Nonsense #1: It’s just Conservative women who get abuse. Claptrap. It’s just that you don’t notice when other women do. Online misogyny is a massive problem for women who have the temerity to put their heads above the parapet, particularly those women who are in a position of power.

The New Statesman ran an article about it only last November, citing a number of well known bloggers and writers who get abuse. Well before Louise Mensch ‘favourited’ her abusive tweets for posterity, Laurie Penny did the same, and her tweets make Louise’s look like the murmured endearments of a languid lover. The contention that it’s only the Tories who suffer these barbs would no doubt surprise Harriet Harman, Jacqui Smith, Polly Toynbee, and anybody who was ever referred to under the patronising and sexist banner of “Blair’s Babes.”

It’s not even restricted to political women: Caroline Farrow blogs at Catholic Voices, which one would imagine has a more spiritually minded readership than most – but she reported getting sexually threatening emails as a result, too.

This is abuse that women get for being women with opinions. That’s it.

Nonsense #2: It’s mostly women who conduct these attacks. Manning says that “a large majority of the insults come from Labour-supporting female activists.” Either he can’t count or he couldn’t be arsed to count: of the 22 tweets in question, 18 came from men, 3 from women, and 1 from an organisation. Labour-supporting female activists will argue with Louise Mensch, sure, but you won’t find them calling her names.

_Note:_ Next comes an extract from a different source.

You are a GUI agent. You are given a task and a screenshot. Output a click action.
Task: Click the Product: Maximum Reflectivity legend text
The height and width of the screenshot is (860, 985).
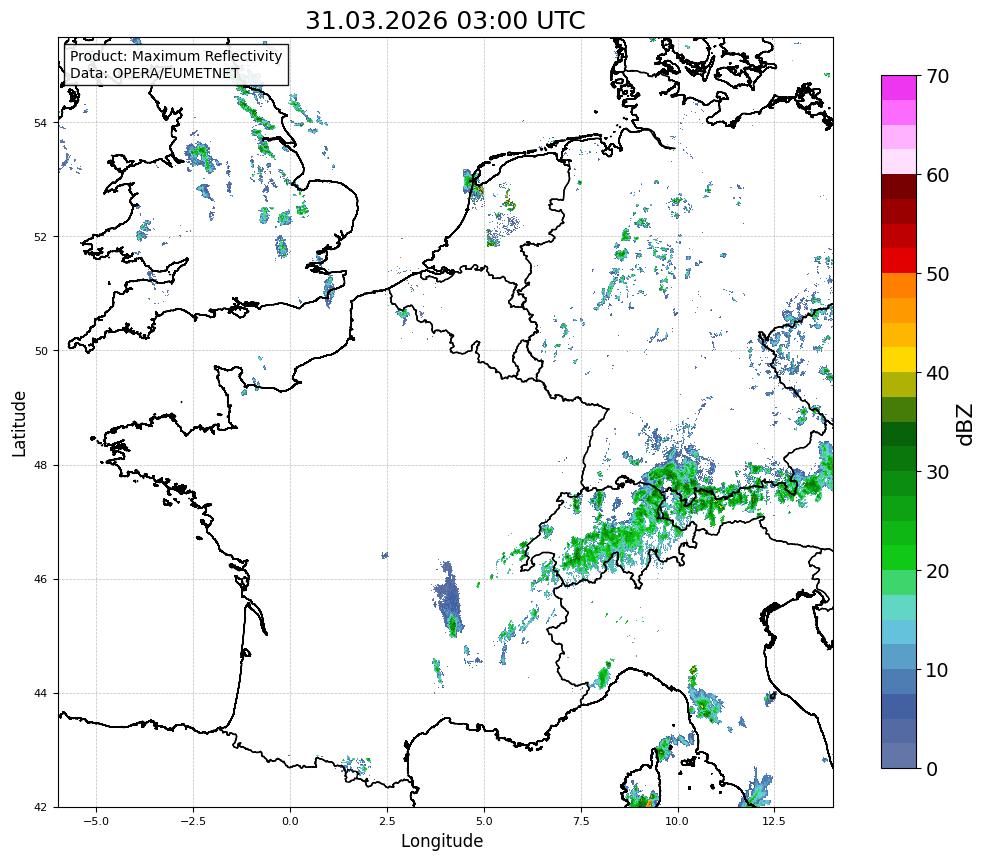176,56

Nonsense #3: Lefty women hate righty women. The misogynist abuse didn’t come from “Labour supporting female activists;” see nonsense #2. Yet in what can only be a spurt of dripping irony, Manning propagates one of the most widely believed misogynist myths about feminism: that what we do is catfighting, bitching, bickering, and that the movement can be dismissed as a bunch of silly women squealing at each other.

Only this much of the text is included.